Using Life Insurance to Ensure Business Continuity


Synopsis: Life insurance policies are commonly used to fund agreements for transferring ownership interests in small businesses. They are also used to compensate a business for the loss of a person critical to the firm’s success, such as the founder or chief executive. In some buy-sell agreements, each owner or partner purchases policies on the life of the other owners or partners; in others, the business entity purchases the policies covering each owner.

A business that maintains a key person life insurance policy receives the proceeds upon the insured’s death and applies the funds to the resulting costs, such as recruiting and training a replacement.

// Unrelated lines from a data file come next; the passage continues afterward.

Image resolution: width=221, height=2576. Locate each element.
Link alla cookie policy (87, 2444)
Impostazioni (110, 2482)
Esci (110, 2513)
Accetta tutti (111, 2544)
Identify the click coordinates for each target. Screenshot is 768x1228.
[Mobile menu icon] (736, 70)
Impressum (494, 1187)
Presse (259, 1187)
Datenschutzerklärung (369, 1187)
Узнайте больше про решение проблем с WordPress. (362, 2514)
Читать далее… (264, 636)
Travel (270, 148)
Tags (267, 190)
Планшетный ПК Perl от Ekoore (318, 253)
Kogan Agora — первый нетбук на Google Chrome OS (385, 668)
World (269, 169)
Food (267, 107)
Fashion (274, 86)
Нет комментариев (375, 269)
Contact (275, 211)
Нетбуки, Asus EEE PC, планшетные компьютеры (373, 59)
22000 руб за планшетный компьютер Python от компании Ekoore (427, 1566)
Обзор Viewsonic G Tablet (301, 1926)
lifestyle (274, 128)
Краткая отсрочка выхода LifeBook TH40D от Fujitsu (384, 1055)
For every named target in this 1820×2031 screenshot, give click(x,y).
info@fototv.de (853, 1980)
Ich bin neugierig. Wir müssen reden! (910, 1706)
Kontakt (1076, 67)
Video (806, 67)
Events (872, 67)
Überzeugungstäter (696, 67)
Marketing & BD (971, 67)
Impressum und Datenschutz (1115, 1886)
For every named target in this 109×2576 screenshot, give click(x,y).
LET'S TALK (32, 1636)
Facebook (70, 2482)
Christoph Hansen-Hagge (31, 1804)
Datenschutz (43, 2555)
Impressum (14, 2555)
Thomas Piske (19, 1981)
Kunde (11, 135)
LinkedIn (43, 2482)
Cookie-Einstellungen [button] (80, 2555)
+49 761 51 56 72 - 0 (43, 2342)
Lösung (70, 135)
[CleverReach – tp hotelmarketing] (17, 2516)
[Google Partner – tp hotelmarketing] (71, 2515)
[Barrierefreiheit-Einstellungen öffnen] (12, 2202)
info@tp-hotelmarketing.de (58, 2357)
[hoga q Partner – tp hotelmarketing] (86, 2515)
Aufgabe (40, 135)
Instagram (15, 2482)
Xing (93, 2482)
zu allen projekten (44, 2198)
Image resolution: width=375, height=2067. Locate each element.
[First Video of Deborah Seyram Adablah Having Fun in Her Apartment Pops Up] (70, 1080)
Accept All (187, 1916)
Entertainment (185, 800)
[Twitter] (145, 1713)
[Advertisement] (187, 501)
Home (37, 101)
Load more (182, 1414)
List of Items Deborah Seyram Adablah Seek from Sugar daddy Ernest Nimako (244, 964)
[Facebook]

Designing and funding a plan to help ensure that the business will continue after a change of ownership or loss of a key person requires assistance from financial, legal, and insurance professionals.


The loss of critical personnel can be life threatening to small businesses; however, it's a risk that life insurance can often mitigate. In fact, life insurance policies are frequently incorporated in plans aimed at making it possible for a business to survive a change of ownership or the loss of a partner, the chief executive, or an employee whose creative talent, technical knowledge, or salesmanship drive the business.


Most commonly, life insurance is employed as the funding mechanism in "buy-sell" plans -- legal agreements providing for an orderly transfer of ownership interests -- and to compensate for the loss of a key person.


Buy-Sell Agreements

A buy-sell agreement allows the remaining owner or owners to acquire the interest of a withdrawing owner due to death or another specified event, such as disability or retirement. The agreement typically restricts an owner's ability to transfer his or her interest and sets out the terms under which another owner or the business entity may acquire the departing owner's interest.


A buy-sell agreement can anticipate situations that could imperil the business or be harmful to owners and employees. For example, it can be used to prevent unwanted outsiders or heirs from obtaining an ownership interest; it can prevent the continued involvement of retired or inactive shareholders or partners; and it can ensure the legal continuation of the entity should an owner become bankrupt or lose a required professional license.


Among its benefits, a buy-sell agreement creates a marketplace for the shares of a closely held business, helping ensure that departing owners will receive adequate compensation. Life insurance funding the agreement may also provide cash to pay other costs. How life insurance is employed depends on the structure of the buy-sell agreement. In the case of a partnership, for example, the agreement may call for each partner to buy and maintain policies on each of the other partners in an amount sufficient to cover the beneficiary's partnership interest. In other types of buy-sell plans, the business entity purchases the insurance policy on each owner and the business is the beneficiary.


Insuring a Key Person

Key person life insurance compensates the business against losses that result from the insured's death. In that event, the company -- which has purchased the policy and paid the premiums -- immediately receives the policy's tax-free death benefit and applies the proceeds toward the resulting business costs. Examples of costs include those incurred in recruiting and training a replacement, purchasing the decedent's ownership interest, and replacing lost revenue.


To provide greater flexibility, the company may arrange an exchange agreement, allowing it to transfer coverage to a successor if the key person leaves the firm prior to retirement. While the insured is employed, the life insurance may provide the firm with additional benefits, such as a potentially higher credit rating and the ability to tap the policy's cash value for emergency funds.


Practical Matters

  • Establishing a value (or valuation method) for the business is a necessary step in determining how much funding will be needed for a buy-sell agreement. Likewise, the amount of life insurance to purchase for a key person should be based on a reasonable estimate of the costs the firm would incur.

  • A professional appraisal is usually advisable in preparing a buy-sell agreement. Professional advice is also recommended in key person situations where issues such as a potential reduction in the firm's credit rating or loss of confidence among customers, employees, and vendors are involved.

  • Your insurance agent can provide information about life insurance terms and costs. Keep in mind that insurance premiums are not deductible business expenses and that life insurance cash values and death proceeds may result in corporate alternative minimum taxes.

  • Owners contemplating a buy-sell agreement should consult legal and tax advisors to discuss how the proposed agreement may affect their personal financial situation and estate planning.

  • Life insurance policies often fund agreements setting out the rules for transferring ownership interests in a business. They are also used to compensate a firm for the loss of a key person.